Team members entering the Chiquihuite cave.

Devlin A. Gandy

Exactly how long people have lived in the Western Hemisphere has been a topic of hot debate in archaeology circles going back at least to the 19th century. Two papers published in the journal Nature on Wednesday suggest humans were hanging out in Mexico as long as around 30,000 years ago.

I recall being taught not too long ago that humans were thought to have first populated the Americas via the Bering Sea land bridge between 12,000 and 20,000 years ago. However, recent excavations of Chiquihuite Cave in northern Mexico found new evidence that people were enjoying more temperate climes long before anyone made the icy trip from present-day Siberia to Alaska. 

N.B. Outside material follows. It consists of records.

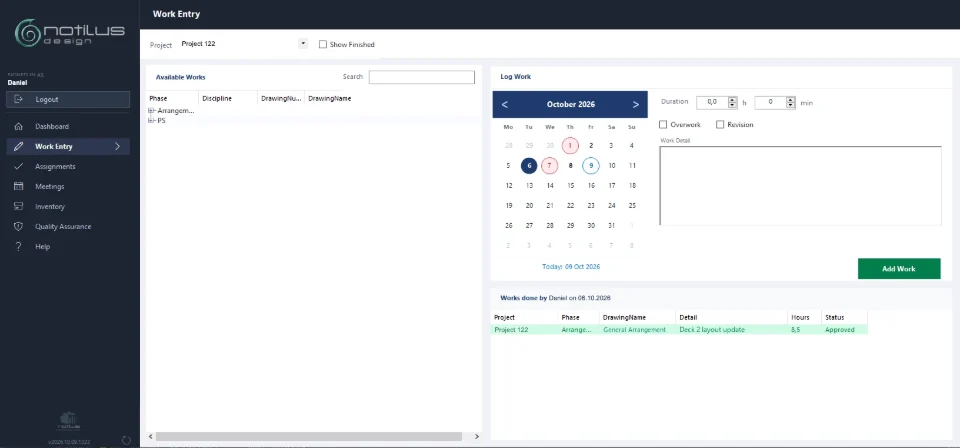Open Assignments via checkmark icon
This screenshot has height=448, width=960.
18,166
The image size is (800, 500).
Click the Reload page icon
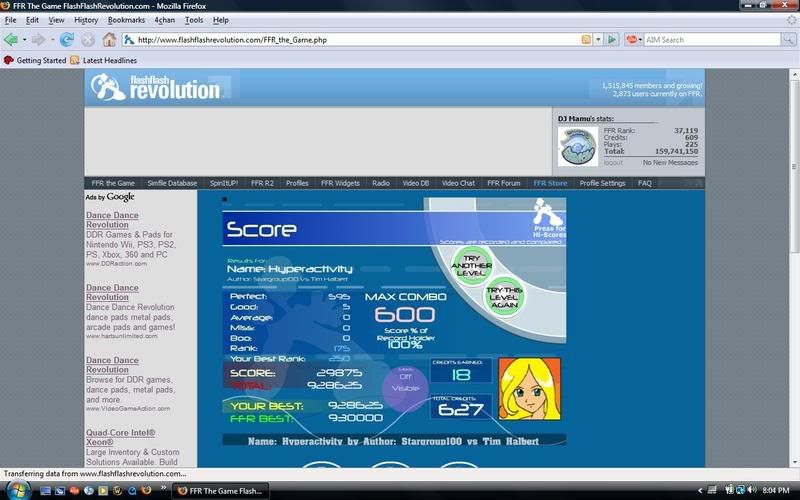click(67, 40)
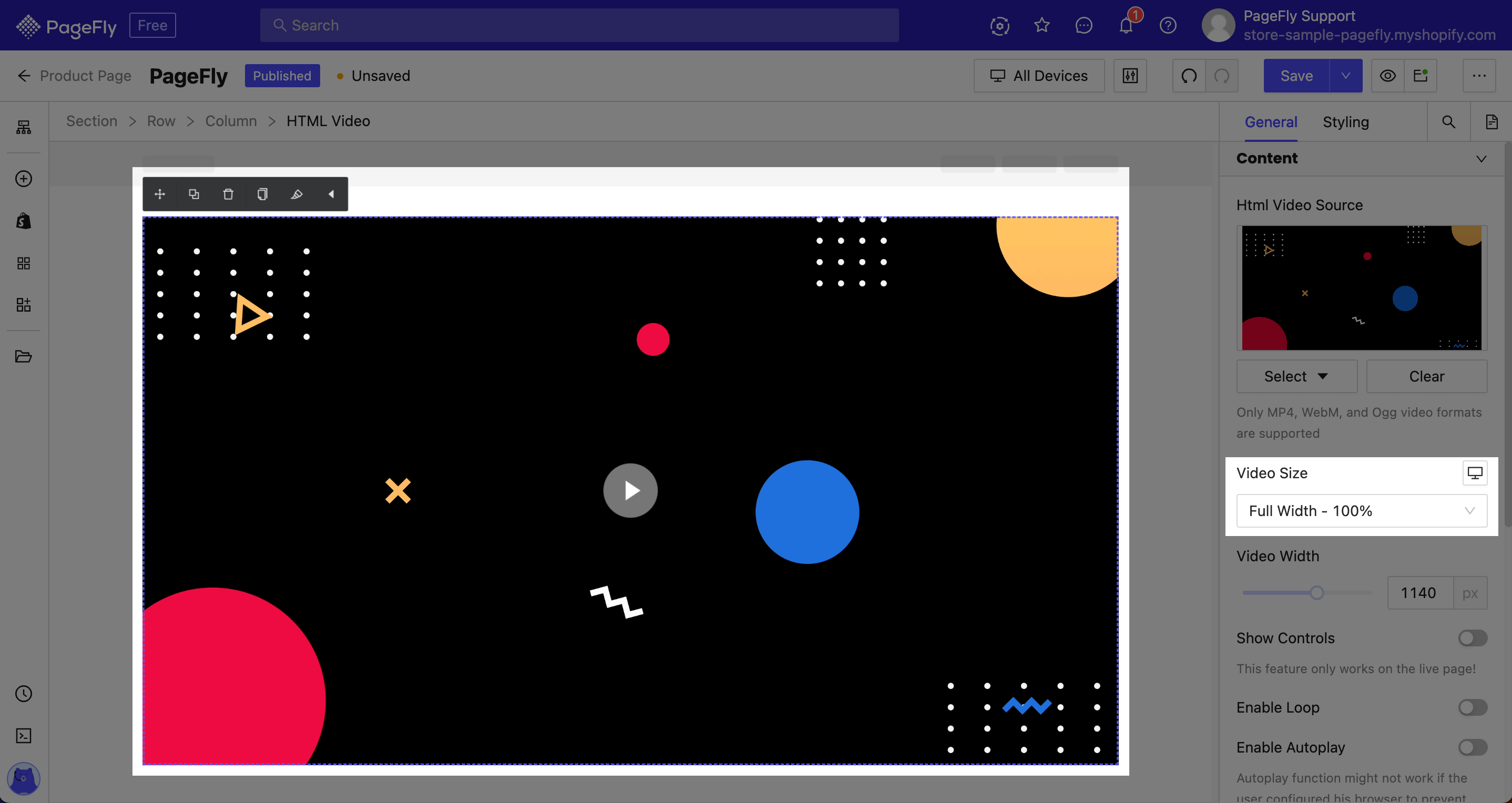
Task: Expand the Video Size dropdown menu
Action: tap(1362, 511)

Analysis of almost 2,000 stone tools and sediment found in the high-altitude cave dated the artifacts to around 30,000 years ago.

"These early visitors didn't occupy the cave continuously, we think people spent part of the year there using it as a winter or summer shelter, or as a base to hunt during migration," Eske Willerslev, a DNA scientist and one of the leaders of the research, said in a release. "This could be the Americas' oldest ever hotel."  

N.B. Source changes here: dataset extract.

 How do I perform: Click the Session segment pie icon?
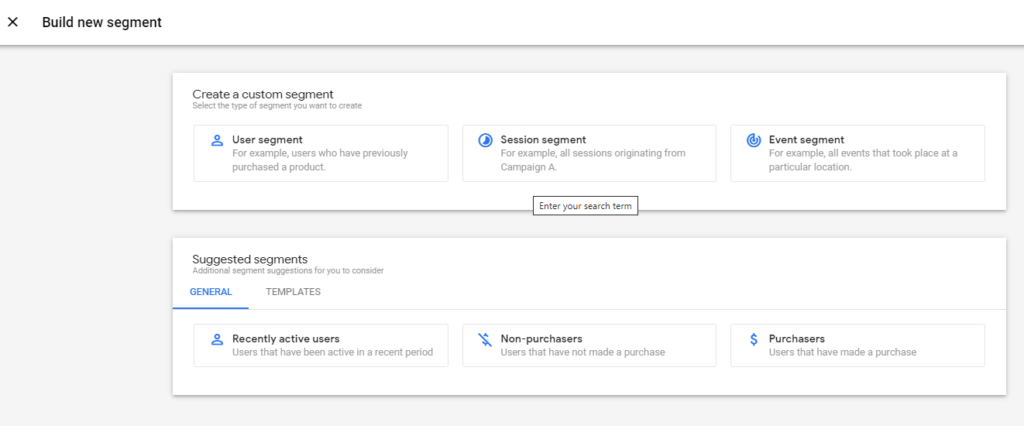(x=485, y=141)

If it was a hotel, its ancient guests packed some odd things for their stays there.

"They're like stone tools made of a peculiar material... a recrystallized green limestone," archaeologist Ciprian Ardelean of the University of Zacatecas told the Nature podcast. "They used it to make very weird-looking artifacts that are oddly shaped. It's not the typical flint or obsidian you would find in many places."

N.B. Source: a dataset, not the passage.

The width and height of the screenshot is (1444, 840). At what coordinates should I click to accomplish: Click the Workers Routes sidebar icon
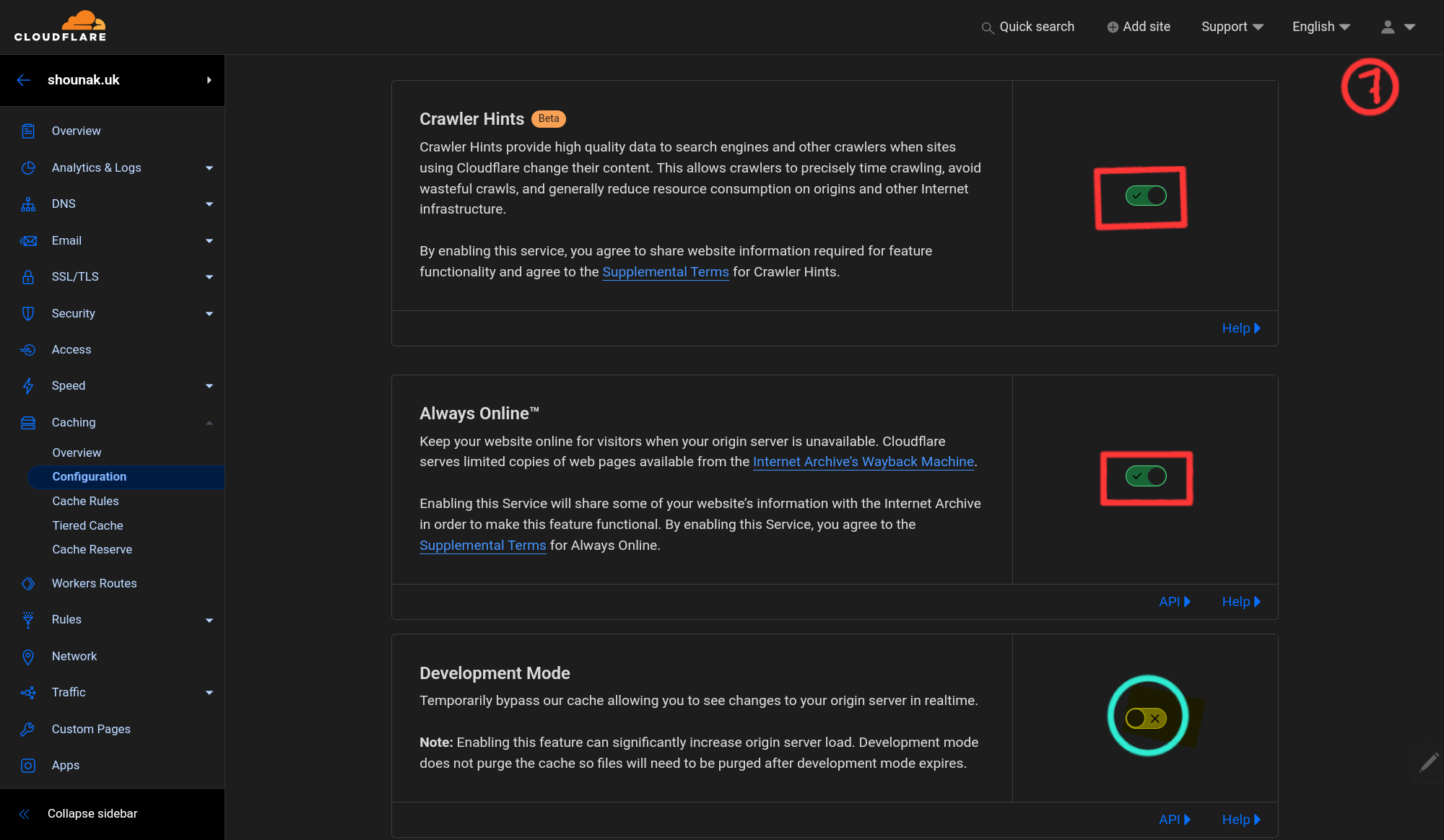click(x=27, y=583)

The scientists think people may have used the cave seasonally while hunting the many species of mammals that lived nearby. 


A stone tool found in the cave.

Ciprian Ardelean

An international team with ties to St. John's College, the University of Cambridge, University of Copenhagen, Oxford University, the University of Zacatecas in Mexico and the University of New South Wales in Australia worked on the decade-long research project, centered on the cave in a region of Mexico controlled by drug cartels. 

Interestingly, many of them also ended up using the cave as a sort of hotel. The researchers say they've spent many nights in the cave during its pain-staking and under-the-radar excavation over the past 10 years. 

"It is a very unsafe place to travel so we were accompanied by Mexican police officers in armored cars to the foot of the mountain," said Mikkel Winther Pedersen, a geneticist from the University of Copenhagen. "We left before sunrise to climb up to the cave so that we weren't spotted." 

The notion that humans may have been present in Mexico twice as long ago as previously thought brings up more questions than answers about the history of the Americas. 

The second paper published in Nature takes into account the new discoveries from Chiquihuite Cave along with data from 42 other ancient sites to create a model for how human populations may have spread across the "New World" in the old days. 


Assistant professor Mikkel Winther Pedersen with team members carefully sampling the different cultural layers in the cave.

Devlin A. Gandy

"The data obtained show that humans were probably present before, during and immediately after the Last Glacial Maximum (about 19,000 - 26,500 years ago) but that more widespread occupation began during a period of abrupt warming (about 12,900 - 14,700 years ago)," the paper's summary reads.

It's been thought the Americas were unpopulated more than 19,000 years ago, because navigating the area would have required traversing huge walls of ice present in the Arctic and sub-Arctic at that time. But the evidence published this week suggests someone was here long before the big migration over the Bering bridge. 

The shake-up of our understanding of American prehistory will likely lead archaeologists to reconsider other sites, like a handful in Brazil that have been dated to more than 20,000 years ago. 

"Although expertly excavated and analyzed, (the sites) are commonly disputed or simply ignored by most archaeologists as being much too old to be real," writes anthropologist Ruth Gruhn in a column for Nature. "The findings at Chiquihuite Cave will bring about fresh consideration of this issue...  In the light of these new discoveries, archaeological research into this period should intensify."